Estar infetado com a Covid-19 e não apresentar sintomas é uma característica bastante comum da pandemia, o que faz aumentar o número de contágios. Há pouco menos de 100 anos viveu uma imigrante irlandesa nos EUA, que se tornou conhecida por ser um veículo de transmissão da febre Tifóide durante mais de 10 anos, sem nunca ter tido sinais da doença.

Mary Mallon, que ganhou a alcunha de Typhoide Mary ou Maria Tifóide em português, terá infetado cerca de 120 pessoas com a doença, sendo que cinco delas chegaram a morrer.

Nascida a 1869 em Cookstown na Irlanda do Norte, emigrou para Nova Iorque aos 15 anos, onde se tornou cozinheira para famílias ricas, que, segundo o SYFY Wire, eram influentes na cidade à época. Embora nunca tenha mostrado sintomas, sete das oito famílias para as quais trabalhou contraíram febre tifóide, padrão que se começou a formar quando outros empregados ou membros da família mostraram sinais da doença.

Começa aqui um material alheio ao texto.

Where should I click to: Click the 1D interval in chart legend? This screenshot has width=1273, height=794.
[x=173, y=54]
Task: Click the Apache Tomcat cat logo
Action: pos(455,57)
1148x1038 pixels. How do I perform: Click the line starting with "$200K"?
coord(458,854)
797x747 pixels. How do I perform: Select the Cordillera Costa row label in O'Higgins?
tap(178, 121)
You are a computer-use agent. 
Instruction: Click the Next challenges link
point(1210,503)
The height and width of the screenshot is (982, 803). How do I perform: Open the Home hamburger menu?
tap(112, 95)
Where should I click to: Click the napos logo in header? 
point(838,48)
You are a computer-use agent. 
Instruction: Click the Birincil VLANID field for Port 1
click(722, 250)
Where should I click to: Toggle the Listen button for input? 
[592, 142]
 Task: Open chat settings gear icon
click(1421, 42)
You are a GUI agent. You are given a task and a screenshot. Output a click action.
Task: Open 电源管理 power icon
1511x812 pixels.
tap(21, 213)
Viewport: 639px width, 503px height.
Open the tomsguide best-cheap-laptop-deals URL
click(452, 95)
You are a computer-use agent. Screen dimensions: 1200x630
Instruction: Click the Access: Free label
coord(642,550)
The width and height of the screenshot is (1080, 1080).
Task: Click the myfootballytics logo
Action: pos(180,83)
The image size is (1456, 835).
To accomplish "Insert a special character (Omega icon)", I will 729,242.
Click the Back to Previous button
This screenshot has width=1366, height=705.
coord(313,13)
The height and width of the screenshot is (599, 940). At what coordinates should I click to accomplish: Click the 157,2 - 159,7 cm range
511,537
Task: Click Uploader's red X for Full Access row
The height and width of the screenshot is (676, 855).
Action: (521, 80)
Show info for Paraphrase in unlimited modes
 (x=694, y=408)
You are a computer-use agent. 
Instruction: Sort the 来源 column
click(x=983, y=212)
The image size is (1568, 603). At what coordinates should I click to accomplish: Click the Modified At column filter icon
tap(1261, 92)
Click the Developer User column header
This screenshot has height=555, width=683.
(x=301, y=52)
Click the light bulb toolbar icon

Após alguns surtos que vinham a ser descobertos em zonas suburbanas de Nova Iorque, o departamento da saúde iniciou uma investigação que, mais cedo ou mais tarde os levou a Mary Mallon. Na altura o conceito de alguém assintomático estava pouco desenvolvido, até junto das autoridades de saúde, o que fez com que fosse presa por ameaça à saúde pública. Forçada a ceder amostras de urina e fezes, acabou por se confirmar que, efetivamente, Mary padecia da Salmonella typhi (bactéria que provoca a febre tifóide), tendo sido transferida para um hospital em North Brother Island, onde foi forçada a ficar de quarentena.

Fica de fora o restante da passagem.